Glass-Steagall makes sense

MORE than just the banking and securities industries should be closely watched following Senate hearings scheduled for early next month into proposals to overturn key provisions of the Glass-Steagall Banking Reform Act of 1933. No one has a greater stake in the outcome than the American public, which has been well served by the legislation since its enactment during the worst days of the Great Depression. The Glass-Steagall Act has often been called the bedrock financial legislation of the New Deal. And for good reason. Glass-Steagall divorced commercial and investment banking activities. Banks were falling like dominoes in the early '30s, as the stock market plummeted. But from 1933 on, a wall was erected down the center of the banking highway: Commercial banks would be barred from the volatile securities market; securities would be handled by investment banking houses.

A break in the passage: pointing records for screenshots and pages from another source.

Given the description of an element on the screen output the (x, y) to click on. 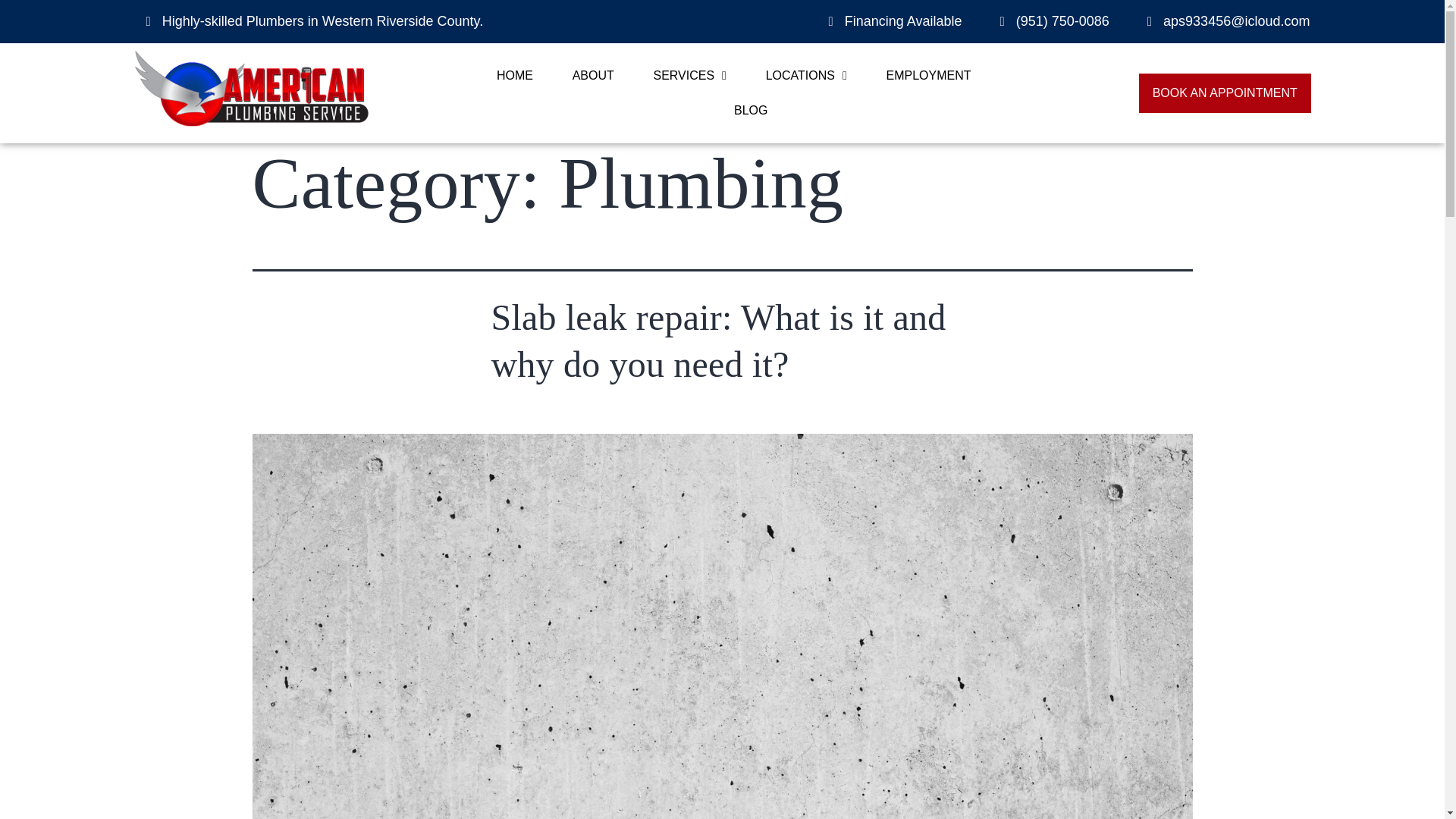
HOME (515, 75)
LOCATIONS (805, 75)
ABOUT (592, 75)
Financing Available (888, 21)
SERVICES (689, 75)
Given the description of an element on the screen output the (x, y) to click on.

Now the commercial banking industry - and no small contingent of supporters, including the Reagan administration, as well as federal bank regulatory agencies - want to tear down that wall. They've won an important ally: William Proxmire, Democratic chairman of the Senate Banking Committee.

Mr. Proxmire and Republican Sen. Jake Garn have recently introduced legislation to allow banks back into the securities market by way of holding companies. By putting the investment banking operation and the commercial bank under a common parent, Proxmire and Mr. Garn argue, banks and bank depositors would be insulated from any risk or fallout during an economic crisis.

The Proxmire-Garn plan, meanwhile, is not the only proposal to allow banks back into the securities trade.

A somewhat different plan has been introduced by Democratic Sens. Timothy Wirth and Bob Graham.

There is much to be said for continued deregulation of banking - such as providing banks greater opportunity in interstate banking. But removing restrictions on banking activities in the securities market is quite different. Not one major bank has failed after the recent Oct. 19 slump.

In 1930 alone, by one count 1,352 banks crashed. In 1934, however, after Glass-Steagall, only 57 failed, by one count.

The burden of proof must be on the proponents of repealing Glass-Steagall. Unless the reasons prove to be decisive, the law, which has safeguarded the American people for more than half a century, should not be altered.